▶ _Stored items from a collection_
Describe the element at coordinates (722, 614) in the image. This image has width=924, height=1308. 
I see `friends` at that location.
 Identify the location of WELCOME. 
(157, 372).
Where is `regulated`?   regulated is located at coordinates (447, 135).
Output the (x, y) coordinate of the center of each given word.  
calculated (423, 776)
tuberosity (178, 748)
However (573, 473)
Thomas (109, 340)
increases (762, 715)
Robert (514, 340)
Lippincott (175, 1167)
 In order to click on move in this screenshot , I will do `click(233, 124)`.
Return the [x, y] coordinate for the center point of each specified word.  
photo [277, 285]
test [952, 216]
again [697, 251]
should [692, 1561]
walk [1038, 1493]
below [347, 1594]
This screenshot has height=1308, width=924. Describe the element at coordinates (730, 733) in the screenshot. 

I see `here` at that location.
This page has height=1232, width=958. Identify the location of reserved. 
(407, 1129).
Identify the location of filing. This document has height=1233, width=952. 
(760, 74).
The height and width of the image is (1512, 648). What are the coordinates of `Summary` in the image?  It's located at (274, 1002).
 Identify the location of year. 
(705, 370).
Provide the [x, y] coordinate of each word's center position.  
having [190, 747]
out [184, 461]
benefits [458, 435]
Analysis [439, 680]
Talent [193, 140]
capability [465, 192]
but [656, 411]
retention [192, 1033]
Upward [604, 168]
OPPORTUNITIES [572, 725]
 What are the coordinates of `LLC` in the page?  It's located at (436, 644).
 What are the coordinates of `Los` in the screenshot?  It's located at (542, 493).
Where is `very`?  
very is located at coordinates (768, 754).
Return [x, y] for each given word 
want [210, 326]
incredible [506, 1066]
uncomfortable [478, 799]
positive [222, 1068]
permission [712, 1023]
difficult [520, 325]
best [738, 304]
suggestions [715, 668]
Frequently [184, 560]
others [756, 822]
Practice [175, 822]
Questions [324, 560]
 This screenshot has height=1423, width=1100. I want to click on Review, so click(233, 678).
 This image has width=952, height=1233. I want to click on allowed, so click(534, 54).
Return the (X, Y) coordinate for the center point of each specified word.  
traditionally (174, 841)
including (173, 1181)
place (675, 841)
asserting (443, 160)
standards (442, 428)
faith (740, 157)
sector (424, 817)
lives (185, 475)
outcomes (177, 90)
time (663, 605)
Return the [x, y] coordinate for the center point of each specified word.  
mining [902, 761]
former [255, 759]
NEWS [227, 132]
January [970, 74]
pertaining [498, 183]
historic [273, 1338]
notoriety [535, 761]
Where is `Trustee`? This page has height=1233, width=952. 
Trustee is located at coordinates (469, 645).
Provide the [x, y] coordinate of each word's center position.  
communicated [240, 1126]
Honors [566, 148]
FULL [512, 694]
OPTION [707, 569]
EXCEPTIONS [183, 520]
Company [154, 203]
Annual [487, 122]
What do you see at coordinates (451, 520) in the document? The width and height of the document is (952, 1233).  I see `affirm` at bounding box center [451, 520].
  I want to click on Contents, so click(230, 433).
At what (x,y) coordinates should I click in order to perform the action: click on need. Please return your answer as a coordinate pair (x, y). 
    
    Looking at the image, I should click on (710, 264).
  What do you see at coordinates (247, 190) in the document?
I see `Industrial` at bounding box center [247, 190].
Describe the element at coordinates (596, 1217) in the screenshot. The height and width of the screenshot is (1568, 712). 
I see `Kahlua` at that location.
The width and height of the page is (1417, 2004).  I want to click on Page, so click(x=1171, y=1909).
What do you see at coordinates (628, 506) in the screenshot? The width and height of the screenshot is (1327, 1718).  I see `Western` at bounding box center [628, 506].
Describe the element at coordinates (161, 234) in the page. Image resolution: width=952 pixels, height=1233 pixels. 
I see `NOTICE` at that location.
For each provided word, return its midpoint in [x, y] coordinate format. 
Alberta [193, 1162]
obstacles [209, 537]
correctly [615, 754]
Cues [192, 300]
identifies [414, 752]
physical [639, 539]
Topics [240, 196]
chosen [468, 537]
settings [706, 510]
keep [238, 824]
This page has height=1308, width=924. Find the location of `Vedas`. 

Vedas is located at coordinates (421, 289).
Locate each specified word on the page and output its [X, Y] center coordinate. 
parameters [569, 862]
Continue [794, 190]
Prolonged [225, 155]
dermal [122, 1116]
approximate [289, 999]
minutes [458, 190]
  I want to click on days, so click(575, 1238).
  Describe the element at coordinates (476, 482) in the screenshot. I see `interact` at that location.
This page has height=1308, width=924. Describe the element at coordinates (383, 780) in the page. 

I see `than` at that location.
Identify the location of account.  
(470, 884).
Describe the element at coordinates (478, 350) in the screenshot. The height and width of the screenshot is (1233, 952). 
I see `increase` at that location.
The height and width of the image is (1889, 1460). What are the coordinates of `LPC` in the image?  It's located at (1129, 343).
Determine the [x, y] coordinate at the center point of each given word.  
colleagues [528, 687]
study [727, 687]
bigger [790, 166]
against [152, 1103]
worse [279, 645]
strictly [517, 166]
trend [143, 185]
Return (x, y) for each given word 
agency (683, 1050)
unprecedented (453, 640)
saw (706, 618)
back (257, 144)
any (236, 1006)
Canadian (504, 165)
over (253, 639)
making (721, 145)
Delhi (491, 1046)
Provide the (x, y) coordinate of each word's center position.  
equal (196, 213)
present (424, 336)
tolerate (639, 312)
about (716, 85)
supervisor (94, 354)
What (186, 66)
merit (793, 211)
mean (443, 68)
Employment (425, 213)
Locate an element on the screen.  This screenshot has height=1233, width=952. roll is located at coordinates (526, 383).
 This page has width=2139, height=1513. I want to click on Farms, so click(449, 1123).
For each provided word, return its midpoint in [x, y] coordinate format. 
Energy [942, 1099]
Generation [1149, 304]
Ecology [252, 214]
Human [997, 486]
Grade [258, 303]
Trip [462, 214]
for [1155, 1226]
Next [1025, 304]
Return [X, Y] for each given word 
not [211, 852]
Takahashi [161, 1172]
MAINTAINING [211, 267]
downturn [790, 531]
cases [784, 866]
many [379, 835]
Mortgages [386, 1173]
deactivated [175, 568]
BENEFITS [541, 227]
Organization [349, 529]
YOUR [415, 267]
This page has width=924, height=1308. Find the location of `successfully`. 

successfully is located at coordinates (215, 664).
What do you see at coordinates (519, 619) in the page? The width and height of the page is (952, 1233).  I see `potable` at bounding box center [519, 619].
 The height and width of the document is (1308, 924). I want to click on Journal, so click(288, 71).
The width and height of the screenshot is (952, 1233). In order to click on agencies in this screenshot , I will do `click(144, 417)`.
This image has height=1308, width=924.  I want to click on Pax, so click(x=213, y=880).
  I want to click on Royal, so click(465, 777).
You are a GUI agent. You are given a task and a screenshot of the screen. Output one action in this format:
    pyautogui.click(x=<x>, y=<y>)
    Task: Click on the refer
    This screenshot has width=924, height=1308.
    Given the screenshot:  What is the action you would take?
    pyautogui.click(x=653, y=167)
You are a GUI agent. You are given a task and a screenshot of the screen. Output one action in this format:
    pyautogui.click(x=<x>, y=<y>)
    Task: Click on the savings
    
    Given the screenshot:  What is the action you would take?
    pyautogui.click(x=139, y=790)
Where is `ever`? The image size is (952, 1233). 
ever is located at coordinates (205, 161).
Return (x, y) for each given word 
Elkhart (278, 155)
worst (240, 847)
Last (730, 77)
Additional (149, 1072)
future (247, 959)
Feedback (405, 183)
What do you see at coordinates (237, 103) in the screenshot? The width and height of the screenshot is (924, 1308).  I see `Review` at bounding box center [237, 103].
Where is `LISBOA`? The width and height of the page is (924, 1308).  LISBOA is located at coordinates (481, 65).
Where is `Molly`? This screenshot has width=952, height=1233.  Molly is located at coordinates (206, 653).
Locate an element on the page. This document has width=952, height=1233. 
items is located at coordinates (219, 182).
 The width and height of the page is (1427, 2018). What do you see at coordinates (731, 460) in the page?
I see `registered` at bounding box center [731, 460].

▶ _SHORT PROBLEM_
Extract and repeat exactly the lines from the one containing "Cues [192, 300]" down to the one containing "dermal [122, 1116]", including both.

▶ _ANSWER TO THIS EXERCISE_
Cues [192, 300]
identifies [414, 752]
physical [639, 539]
Topics [240, 196]
chosen [468, 537]
settings [706, 510]
keep [238, 824]
This page has height=1308, width=924. Find the location of `Vedas`. 

Vedas is located at coordinates (421, 289).
Locate each specified word on the page and output its [X, Y] center coordinate. 
parameters [569, 862]
Continue [794, 190]
Prolonged [225, 155]
dermal [122, 1116]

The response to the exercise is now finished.